(What needs to be done):
Reproduce all of the records below, swapping each occurrence of "Where should I click to" for "Where do I click to" and leaving every other character untouched.

(Saved entries):
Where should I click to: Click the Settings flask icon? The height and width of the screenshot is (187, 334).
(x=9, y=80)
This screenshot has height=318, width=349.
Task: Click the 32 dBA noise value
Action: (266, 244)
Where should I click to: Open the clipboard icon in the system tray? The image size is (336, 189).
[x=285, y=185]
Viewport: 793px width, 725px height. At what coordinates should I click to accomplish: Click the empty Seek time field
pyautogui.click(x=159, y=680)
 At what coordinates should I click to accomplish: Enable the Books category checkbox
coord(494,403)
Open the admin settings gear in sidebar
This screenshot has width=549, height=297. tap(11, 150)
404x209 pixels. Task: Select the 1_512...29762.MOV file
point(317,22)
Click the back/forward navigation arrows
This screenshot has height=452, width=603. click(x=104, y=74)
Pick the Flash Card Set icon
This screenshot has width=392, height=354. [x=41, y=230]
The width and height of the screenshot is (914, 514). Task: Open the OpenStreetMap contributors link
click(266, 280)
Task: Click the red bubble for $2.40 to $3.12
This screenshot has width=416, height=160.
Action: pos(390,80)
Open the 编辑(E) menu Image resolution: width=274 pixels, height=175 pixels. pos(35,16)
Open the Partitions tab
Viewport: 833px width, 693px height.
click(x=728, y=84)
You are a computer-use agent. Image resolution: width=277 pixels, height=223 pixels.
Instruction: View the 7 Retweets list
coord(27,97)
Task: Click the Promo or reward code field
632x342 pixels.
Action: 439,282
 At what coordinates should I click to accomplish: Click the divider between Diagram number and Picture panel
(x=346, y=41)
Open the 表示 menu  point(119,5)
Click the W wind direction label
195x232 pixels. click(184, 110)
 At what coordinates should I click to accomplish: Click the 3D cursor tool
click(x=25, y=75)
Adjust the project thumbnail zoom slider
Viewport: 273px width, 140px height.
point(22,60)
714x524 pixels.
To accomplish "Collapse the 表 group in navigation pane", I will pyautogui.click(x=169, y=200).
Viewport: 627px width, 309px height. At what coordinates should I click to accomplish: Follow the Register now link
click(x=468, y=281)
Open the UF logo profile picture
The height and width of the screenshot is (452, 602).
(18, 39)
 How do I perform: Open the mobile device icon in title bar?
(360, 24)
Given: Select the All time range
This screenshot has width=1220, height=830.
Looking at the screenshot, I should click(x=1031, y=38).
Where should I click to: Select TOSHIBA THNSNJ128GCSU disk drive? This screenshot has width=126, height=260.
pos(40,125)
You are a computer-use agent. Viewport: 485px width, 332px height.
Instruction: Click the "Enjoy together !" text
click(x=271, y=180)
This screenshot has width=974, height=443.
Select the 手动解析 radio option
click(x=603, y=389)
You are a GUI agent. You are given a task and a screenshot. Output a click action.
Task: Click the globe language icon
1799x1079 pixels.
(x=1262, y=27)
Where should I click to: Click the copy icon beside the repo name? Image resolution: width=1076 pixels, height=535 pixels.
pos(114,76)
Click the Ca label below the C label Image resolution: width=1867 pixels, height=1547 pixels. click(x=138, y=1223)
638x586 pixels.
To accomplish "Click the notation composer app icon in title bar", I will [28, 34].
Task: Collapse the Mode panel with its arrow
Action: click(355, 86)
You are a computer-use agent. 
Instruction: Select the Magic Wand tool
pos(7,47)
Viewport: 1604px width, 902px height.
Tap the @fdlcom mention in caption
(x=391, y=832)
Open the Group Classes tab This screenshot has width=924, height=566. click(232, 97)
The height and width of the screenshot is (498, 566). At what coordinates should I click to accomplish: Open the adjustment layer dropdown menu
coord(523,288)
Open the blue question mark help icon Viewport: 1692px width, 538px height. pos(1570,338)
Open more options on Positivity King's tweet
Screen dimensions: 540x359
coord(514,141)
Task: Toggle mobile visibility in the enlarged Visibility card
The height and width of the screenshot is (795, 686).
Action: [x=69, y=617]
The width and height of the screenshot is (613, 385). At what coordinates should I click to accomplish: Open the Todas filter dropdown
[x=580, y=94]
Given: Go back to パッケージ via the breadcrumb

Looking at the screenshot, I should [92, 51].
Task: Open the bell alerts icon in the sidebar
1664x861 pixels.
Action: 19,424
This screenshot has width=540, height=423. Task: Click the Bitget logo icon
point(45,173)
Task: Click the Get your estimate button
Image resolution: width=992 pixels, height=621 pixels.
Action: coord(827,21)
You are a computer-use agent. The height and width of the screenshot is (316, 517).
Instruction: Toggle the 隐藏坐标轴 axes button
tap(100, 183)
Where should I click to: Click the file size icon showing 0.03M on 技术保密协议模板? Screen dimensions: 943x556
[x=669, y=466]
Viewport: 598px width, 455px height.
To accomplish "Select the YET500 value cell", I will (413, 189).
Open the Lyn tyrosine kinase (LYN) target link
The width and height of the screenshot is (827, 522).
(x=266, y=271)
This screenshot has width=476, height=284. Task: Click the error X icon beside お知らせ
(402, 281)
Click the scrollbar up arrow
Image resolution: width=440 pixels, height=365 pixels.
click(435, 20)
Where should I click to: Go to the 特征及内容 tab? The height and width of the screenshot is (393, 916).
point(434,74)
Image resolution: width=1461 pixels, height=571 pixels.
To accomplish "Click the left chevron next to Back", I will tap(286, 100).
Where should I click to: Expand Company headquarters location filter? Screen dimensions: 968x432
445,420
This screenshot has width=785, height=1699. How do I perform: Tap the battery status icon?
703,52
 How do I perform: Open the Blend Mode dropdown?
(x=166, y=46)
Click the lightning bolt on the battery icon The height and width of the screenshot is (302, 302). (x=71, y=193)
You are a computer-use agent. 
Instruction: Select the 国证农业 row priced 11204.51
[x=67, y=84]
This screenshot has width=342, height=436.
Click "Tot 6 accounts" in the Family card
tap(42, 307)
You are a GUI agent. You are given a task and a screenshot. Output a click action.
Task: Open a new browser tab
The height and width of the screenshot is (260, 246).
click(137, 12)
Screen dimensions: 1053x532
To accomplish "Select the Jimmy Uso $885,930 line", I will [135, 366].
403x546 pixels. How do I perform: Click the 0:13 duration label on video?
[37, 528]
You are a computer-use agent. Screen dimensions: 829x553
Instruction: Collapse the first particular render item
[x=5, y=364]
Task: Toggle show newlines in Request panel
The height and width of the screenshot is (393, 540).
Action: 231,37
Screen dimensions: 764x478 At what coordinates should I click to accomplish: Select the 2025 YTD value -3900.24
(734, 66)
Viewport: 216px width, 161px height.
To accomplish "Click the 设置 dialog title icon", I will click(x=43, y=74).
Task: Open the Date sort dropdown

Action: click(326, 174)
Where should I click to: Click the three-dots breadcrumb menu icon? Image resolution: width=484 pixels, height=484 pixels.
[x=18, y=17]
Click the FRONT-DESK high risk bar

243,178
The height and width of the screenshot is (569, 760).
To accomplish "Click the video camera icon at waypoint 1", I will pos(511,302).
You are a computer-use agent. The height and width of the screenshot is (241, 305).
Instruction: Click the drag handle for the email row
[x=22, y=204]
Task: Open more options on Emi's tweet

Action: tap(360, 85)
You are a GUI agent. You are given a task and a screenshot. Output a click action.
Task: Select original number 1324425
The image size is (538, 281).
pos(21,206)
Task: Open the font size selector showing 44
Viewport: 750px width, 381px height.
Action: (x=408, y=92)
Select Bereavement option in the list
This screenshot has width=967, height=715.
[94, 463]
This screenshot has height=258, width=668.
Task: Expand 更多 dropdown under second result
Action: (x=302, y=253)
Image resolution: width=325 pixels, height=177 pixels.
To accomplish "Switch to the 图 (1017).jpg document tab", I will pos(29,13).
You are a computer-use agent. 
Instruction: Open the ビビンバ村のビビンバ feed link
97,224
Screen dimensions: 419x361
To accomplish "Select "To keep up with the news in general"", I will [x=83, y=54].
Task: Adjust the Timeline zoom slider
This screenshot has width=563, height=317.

(The solution):
Where do I click to: Click the Settings flask icon? The height and width of the screenshot is (187, 334).
(x=9, y=80)
This screenshot has height=318, width=349.
Task: Click the 32 dBA noise value
Action: (266, 244)
Where do I click to: Open the clipboard icon in the system tray? The image size is (336, 189).
[x=285, y=185]
Viewport: 793px width, 725px height. At what coordinates should I click to accomplish: Click the empty Seek time field
pyautogui.click(x=159, y=680)
 At what coordinates should I click to accomplish: Enable the Books category checkbox
coord(494,403)
Open the admin settings gear in sidebar
This screenshot has width=549, height=297. tap(11, 150)
404x209 pixels. Task: Select the 1_512...29762.MOV file
point(317,22)
Click the back/forward navigation arrows
This screenshot has height=452, width=603. click(x=104, y=74)
Pick the Flash Card Set icon
This screenshot has width=392, height=354. [x=41, y=230]
The width and height of the screenshot is (914, 514). Task: Open the OpenStreetMap contributors link
click(266, 280)
Task: Click the red bubble for $2.40 to $3.12
This screenshot has width=416, height=160.
Action: pos(390,80)
Open the 编辑(E) menu Image resolution: width=274 pixels, height=175 pixels. pos(35,16)
Open the Partitions tab
Viewport: 833px width, 693px height.
click(x=728, y=84)
You are a computer-use agent. Image resolution: width=277 pixels, height=223 pixels.
Instruction: View the 7 Retweets list
coord(27,97)
Task: Click the Promo or reward code field
632x342 pixels.
Action: 439,282
 At what coordinates should I click to accomplish: Click the divider between Diagram number and Picture panel
(x=346, y=41)
Open the 表示 menu  point(119,5)
Click the W wind direction label
195x232 pixels. click(184, 110)
 At what coordinates should I click to accomplish: Click the 3D cursor tool
click(x=25, y=75)
Adjust the project thumbnail zoom slider
Viewport: 273px width, 140px height.
point(22,60)
714x524 pixels.
To accomplish "Collapse the 表 group in navigation pane", I will pyautogui.click(x=169, y=200).
Viewport: 627px width, 309px height. At what coordinates should I click to accomplish: Follow the Register now link
click(x=468, y=281)
Open the UF logo profile picture
The height and width of the screenshot is (452, 602).
(18, 39)
 How do I perform: Open the mobile device icon in title bar?
(360, 24)
Given: Select the All time range
This screenshot has width=1220, height=830.
Looking at the screenshot, I should click(x=1031, y=38).
Where do I click to: Select TOSHIBA THNSNJ128GCSU disk drive? This screenshot has width=126, height=260.
pos(40,125)
You are a computer-use agent. Viewport: 485px width, 332px height.
Instruction: Click the "Enjoy together !" text
click(x=271, y=180)
This screenshot has width=974, height=443.
Select the 手动解析 radio option
click(x=603, y=389)
You are a GUI agent. You are given a task and a screenshot. Output a click action.
Task: Click the globe language icon
1799x1079 pixels.
(x=1262, y=27)
Where do I click to: Click the copy icon beside the repo name? Image resolution: width=1076 pixels, height=535 pixels.
pos(114,76)
Click the Ca label below the C label Image resolution: width=1867 pixels, height=1547 pixels. click(x=138, y=1223)
638x586 pixels.
To accomplish "Click the notation composer app icon in title bar", I will [28, 34].
Task: Collapse the Mode panel with its arrow
Action: click(355, 86)
You are a computer-use agent. 
Instruction: Select the Magic Wand tool
pos(7,47)
Viewport: 1604px width, 902px height.
Tap the @fdlcom mention in caption
(x=391, y=832)
Open the Group Classes tab This screenshot has width=924, height=566. click(232, 97)
The height and width of the screenshot is (498, 566). At what coordinates should I click to accomplish: Open the adjustment layer dropdown menu
coord(523,288)
Open the blue question mark help icon Viewport: 1692px width, 538px height. pos(1570,338)
Open more options on Positivity King's tweet
Screen dimensions: 540x359
coord(514,141)
Task: Toggle mobile visibility in the enlarged Visibility card
The height and width of the screenshot is (795, 686).
Action: [x=69, y=617]
The width and height of the screenshot is (613, 385). At what coordinates should I click to accomplish: Open the Todas filter dropdown
[x=580, y=94]
Given: Go back to パッケージ via the breadcrumb

Looking at the screenshot, I should [92, 51].
Task: Open the bell alerts icon in the sidebar
1664x861 pixels.
Action: 19,424
This screenshot has width=540, height=423. Task: Click the Bitget logo icon
point(45,173)
Task: Click the Get your estimate button
Image resolution: width=992 pixels, height=621 pixels.
Action: coord(827,21)
You are a computer-use agent. The height and width of the screenshot is (316, 517).
Instruction: Toggle the 隐藏坐标轴 axes button
tap(100, 183)
Where do I click to: Click the file size icon showing 0.03M on 技术保密协议模板? Screen dimensions: 943x556
[x=669, y=466]
Viewport: 598px width, 455px height.
To accomplish "Select the YET500 value cell", I will (413, 189).
Open the Lyn tyrosine kinase (LYN) target link
The width and height of the screenshot is (827, 522).
(x=266, y=271)
This screenshot has width=476, height=284. Task: Click the error X icon beside お知らせ
(402, 281)
Click the scrollbar up arrow
Image resolution: width=440 pixels, height=365 pixels.
click(435, 20)
Where do I click to: Go to the 特征及内容 tab? The height and width of the screenshot is (393, 916).
point(434,74)
Image resolution: width=1461 pixels, height=571 pixels.
To accomplish "Click the left chevron next to Back", I will tap(286, 100).
Where do I click to: Expand Company headquarters location filter? Screen dimensions: 968x432
445,420
This screenshot has width=785, height=1699. How do I perform: Tap the battery status icon?
703,52
 How do I perform: Open the Blend Mode dropdown?
(x=166, y=46)
Click the lightning bolt on the battery icon The height and width of the screenshot is (302, 302). (x=71, y=193)
You are a computer-use agent. 
Instruction: Select the 国证农业 row priced 11204.51
[x=67, y=84]
This screenshot has width=342, height=436.
Click "Tot 6 accounts" in the Family card
tap(42, 307)
You are a GUI agent. You are given a task and a screenshot. Output a click action.
Task: Open a new browser tab
The height and width of the screenshot is (260, 246).
click(137, 12)
Screen dimensions: 1053x532
To accomplish "Select the Jimmy Uso $885,930 line", I will [135, 366].
403x546 pixels. How do I perform: Click the 0:13 duration label on video?
[37, 528]
You are a computer-use agent. Screen dimensions: 829x553
Instruction: Collapse the first particular render item
[x=5, y=364]
Task: Toggle show newlines in Request panel
The height and width of the screenshot is (393, 540).
Action: 231,37
Screen dimensions: 764x478 At what coordinates should I click to accomplish: Select the 2025 YTD value -3900.24
(734, 66)
Viewport: 216px width, 161px height.
To accomplish "Click the 设置 dialog title icon", I will click(x=43, y=74).
Task: Open the Date sort dropdown

Action: click(326, 174)
Where do I click to: Click the three-dots breadcrumb menu icon? Image resolution: width=484 pixels, height=484 pixels.
[x=18, y=17]
Click the FRONT-DESK high risk bar

243,178
The height and width of the screenshot is (569, 760).
To accomplish "Click the video camera icon at waypoint 1", I will pos(511,302).
You are a computer-use agent. The height and width of the screenshot is (241, 305).
Instruction: Click the drag handle for the email row
[x=22, y=204]
Task: Open more options on Emi's tweet

Action: tap(360, 85)
You are a GUI agent. You are given a task and a screenshot. Output a click action.
Task: Select original number 1324425
The image size is (538, 281).
pos(21,206)
Task: Open the font size selector showing 44
Viewport: 750px width, 381px height.
Action: (x=408, y=92)
Select Bereavement option in the list
This screenshot has width=967, height=715.
[94, 463]
This screenshot has height=258, width=668.
Task: Expand 更多 dropdown under second result
Action: (x=302, y=253)
Image resolution: width=325 pixels, height=177 pixels.
To accomplish "Switch to the 图 (1017).jpg document tab", I will pos(29,13).
You are a computer-use agent. 
Instruction: Open the ビビンバ村のビビンバ feed link
97,224
Screen dimensions: 419x361
To accomplish "Select "To keep up with the news in general"", I will [x=83, y=54].
Task: Adjust the Timeline zoom slider
This screenshot has width=563, height=317.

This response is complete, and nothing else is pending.